## Required work
Render the records below as a Markdown table with one numbered row per line, skipping blank lines. Use the column headings Row and Line.
########
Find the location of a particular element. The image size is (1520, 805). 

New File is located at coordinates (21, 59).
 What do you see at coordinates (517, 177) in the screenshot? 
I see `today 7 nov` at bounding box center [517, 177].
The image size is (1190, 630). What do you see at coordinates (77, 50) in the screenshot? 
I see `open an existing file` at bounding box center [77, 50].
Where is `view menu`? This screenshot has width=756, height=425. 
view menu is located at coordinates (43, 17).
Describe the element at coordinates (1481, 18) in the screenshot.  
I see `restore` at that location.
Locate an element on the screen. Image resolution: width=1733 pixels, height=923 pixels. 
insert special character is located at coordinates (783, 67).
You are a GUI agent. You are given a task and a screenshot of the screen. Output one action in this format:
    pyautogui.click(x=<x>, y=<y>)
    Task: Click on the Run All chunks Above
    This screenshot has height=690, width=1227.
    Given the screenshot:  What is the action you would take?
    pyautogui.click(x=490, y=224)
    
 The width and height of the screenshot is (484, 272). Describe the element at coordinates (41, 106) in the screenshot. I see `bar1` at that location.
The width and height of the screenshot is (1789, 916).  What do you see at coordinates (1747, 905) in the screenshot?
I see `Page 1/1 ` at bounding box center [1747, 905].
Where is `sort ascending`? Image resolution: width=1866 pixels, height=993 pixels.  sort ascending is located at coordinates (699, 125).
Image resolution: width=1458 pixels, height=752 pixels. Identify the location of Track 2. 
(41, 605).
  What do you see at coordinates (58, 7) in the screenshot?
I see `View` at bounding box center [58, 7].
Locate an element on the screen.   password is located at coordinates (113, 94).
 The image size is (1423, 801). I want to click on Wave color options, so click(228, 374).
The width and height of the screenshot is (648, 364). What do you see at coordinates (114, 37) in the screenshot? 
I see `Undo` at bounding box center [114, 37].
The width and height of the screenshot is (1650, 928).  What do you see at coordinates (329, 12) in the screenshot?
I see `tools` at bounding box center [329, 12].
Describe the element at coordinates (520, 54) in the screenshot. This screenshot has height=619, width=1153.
########
## Written solution
| Row | Line |
|---|---|
| 1 | Find the location of a particular element. The image size is (1520, 805).  |
| 2 | New File is located at coordinates (21, 59). |
| 3 |  What do you see at coordinates (517, 177) in the screenshot?  |
| 4 | I see `today 7 nov` at bounding box center [517, 177]. |
| 5 | The image size is (1190, 630). What do you see at coordinates (77, 50) in the screenshot?  |
| 6 | I see `open an existing file` at bounding box center [77, 50]. |
| 7 | Where is `view menu`? This screenshot has width=756, height=425.  |
| 8 | view menu is located at coordinates (43, 17). |
| 9 | Describe the element at coordinates (1481, 18) in the screenshot.   |
| 10 | I see `restore` at that location. |
| 11 | Locate an element on the screen. Image resolution: width=1733 pixels, height=923 pixels.  |
| 12 | insert special character is located at coordinates (783, 67). |
| 13 | You are a GUI agent. You are given a task and a screenshot of the screen. Output one action in this format: |
| 14 |     pyautogui.click(x=<x>, y=<y>) |
| 15 |     Task: Click on the Run All chunks Above |
| 16 |     This screenshot has height=690, width=1227. |
| 17 |     Given the screenshot:  What is the action you would take? |
| 18 |     pyautogui.click(x=490, y=224) |
| 19 |  The width and height of the screenshot is (484, 272). Describe the element at coordinates (41, 106) in the screenshot. I see `bar1` at that location. |
| 20 | The width and height of the screenshot is (1789, 916).  What do you see at coordinates (1747, 905) in the screenshot? |
| 21 | I see `Page 1/1 ` at bounding box center [1747, 905]. |
| 22 | Where is `sort ascending`? Image resolution: width=1866 pixels, height=993 pixels.  sort ascending is located at coordinates (699, 125). |
| 23 | Image resolution: width=1458 pixels, height=752 pixels. Identify the location of Track 2.  |
| 24 | (41, 605). |
| 25 |   What do you see at coordinates (58, 7) in the screenshot? |
| 26 | I see `View` at bounding box center [58, 7]. |
| 27 | Locate an element on the screen.   password is located at coordinates (113, 94). |
| 28 |  The image size is (1423, 801). I want to click on Wave color options, so click(228, 374). |
| 29 | The width and height of the screenshot is (648, 364). What do you see at coordinates (114, 37) in the screenshot?  |
| 30 | I see `Undo` at bounding box center [114, 37]. |
| 31 | The width and height of the screenshot is (1650, 928).  What do you see at coordinates (329, 12) in the screenshot? |
| 32 | I see `tools` at bounding box center [329, 12]. |
| 33 | Describe the element at coordinates (520, 54) in the screenshot. This screenshot has height=619, width=1153. |